Only the lines from the start of the data through the line with "[Facebook] (806, 14)" belong in the copy. Restate them word for word, minus the pictures.

______

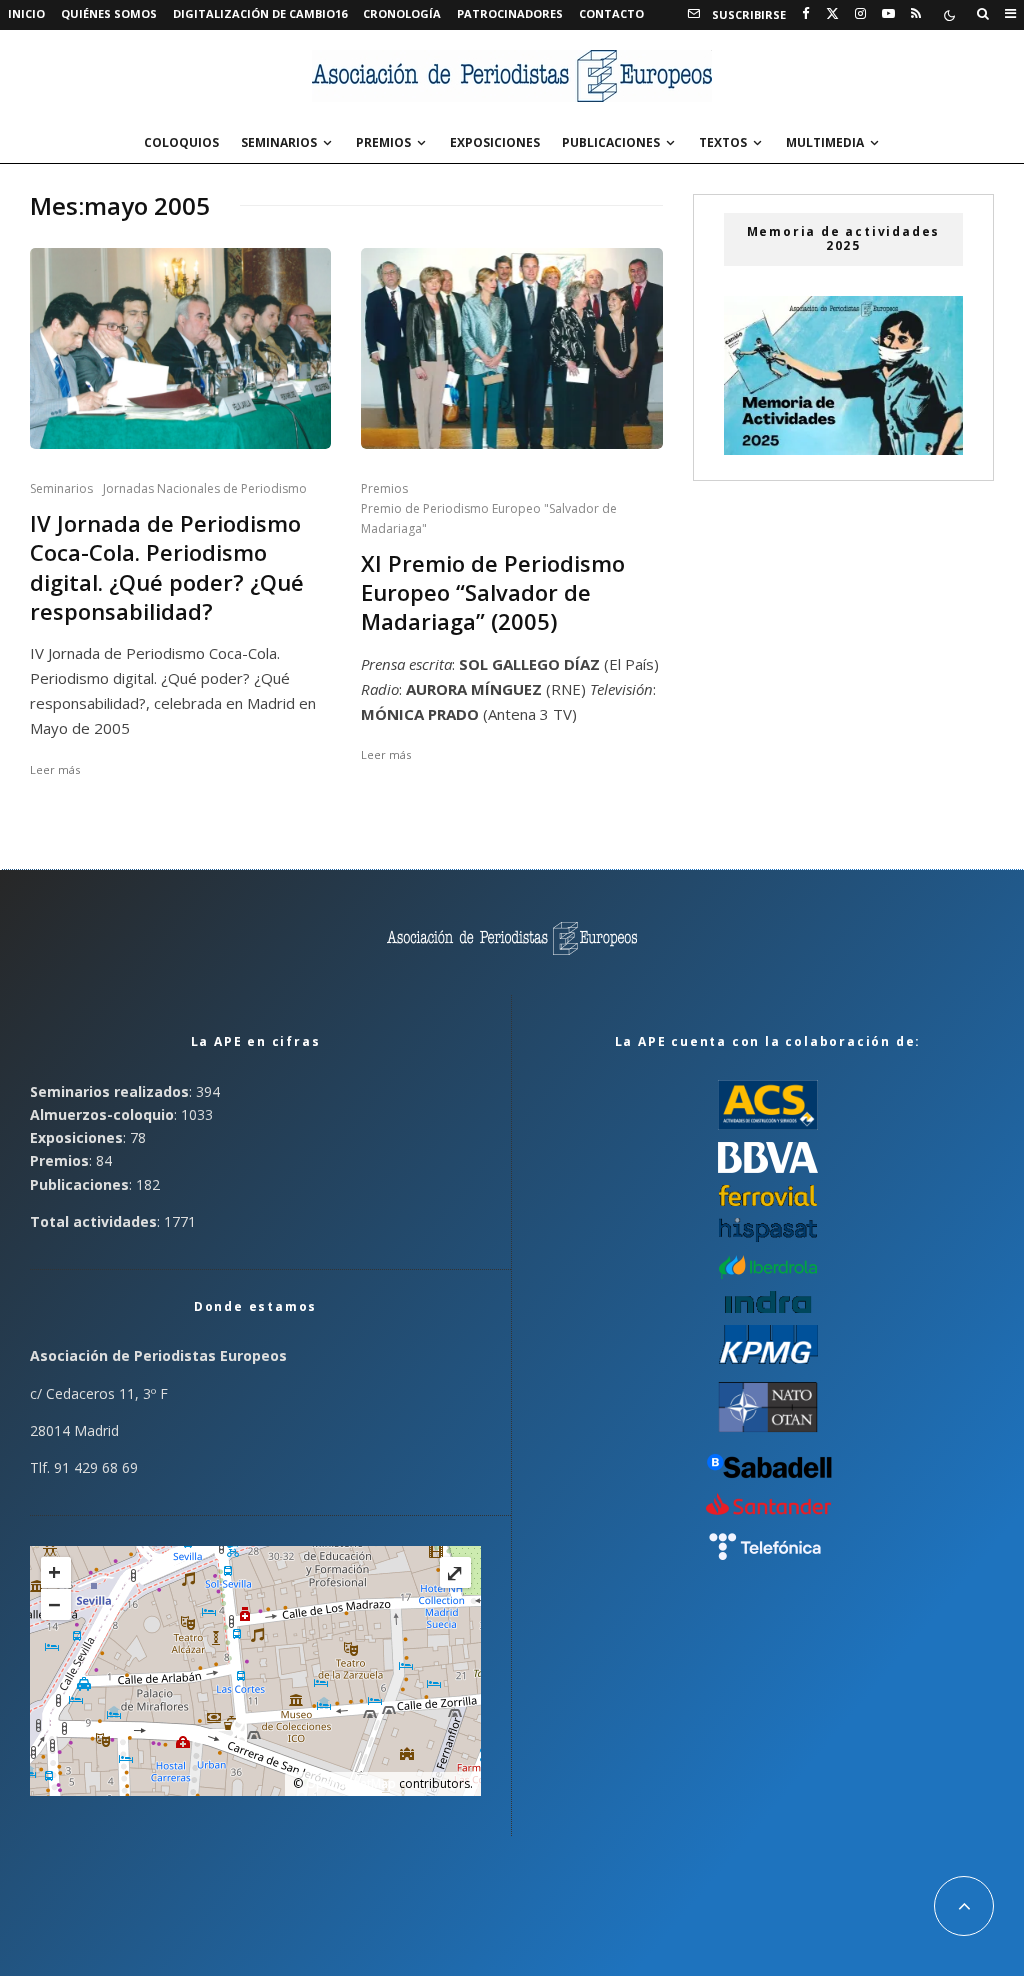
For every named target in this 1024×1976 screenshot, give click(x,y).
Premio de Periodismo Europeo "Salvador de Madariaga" (489, 518)
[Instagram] (860, 14)
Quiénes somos (109, 13)
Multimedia (825, 142)
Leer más (55, 769)
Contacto (611, 13)
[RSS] (916, 14)
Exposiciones (495, 142)
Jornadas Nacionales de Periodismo (205, 488)
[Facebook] (806, 14)
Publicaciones (611, 142)
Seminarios (279, 142)
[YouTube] (888, 14)
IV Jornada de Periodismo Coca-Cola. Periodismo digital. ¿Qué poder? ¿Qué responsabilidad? (167, 567)
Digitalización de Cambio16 (260, 13)
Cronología (402, 13)
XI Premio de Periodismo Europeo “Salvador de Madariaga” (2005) (493, 593)
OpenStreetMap (351, 1783)
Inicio (26, 13)
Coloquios (181, 142)
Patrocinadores (510, 13)
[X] (832, 14)
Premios (383, 142)
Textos (723, 142)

______

*Result for this exercise:*
For every named target in this 1024×1976 screenshot, give click(x,y).
Premio de Periodismo Europeo "Salvador de Madariaga" (489, 518)
[Instagram] (860, 14)
Quiénes somos (109, 13)
Multimedia (825, 142)
Leer más (55, 769)
Contacto (611, 13)
[RSS] (916, 14)
Exposiciones (495, 142)
Jornadas Nacionales de Periodismo (205, 488)
[Facebook] (806, 14)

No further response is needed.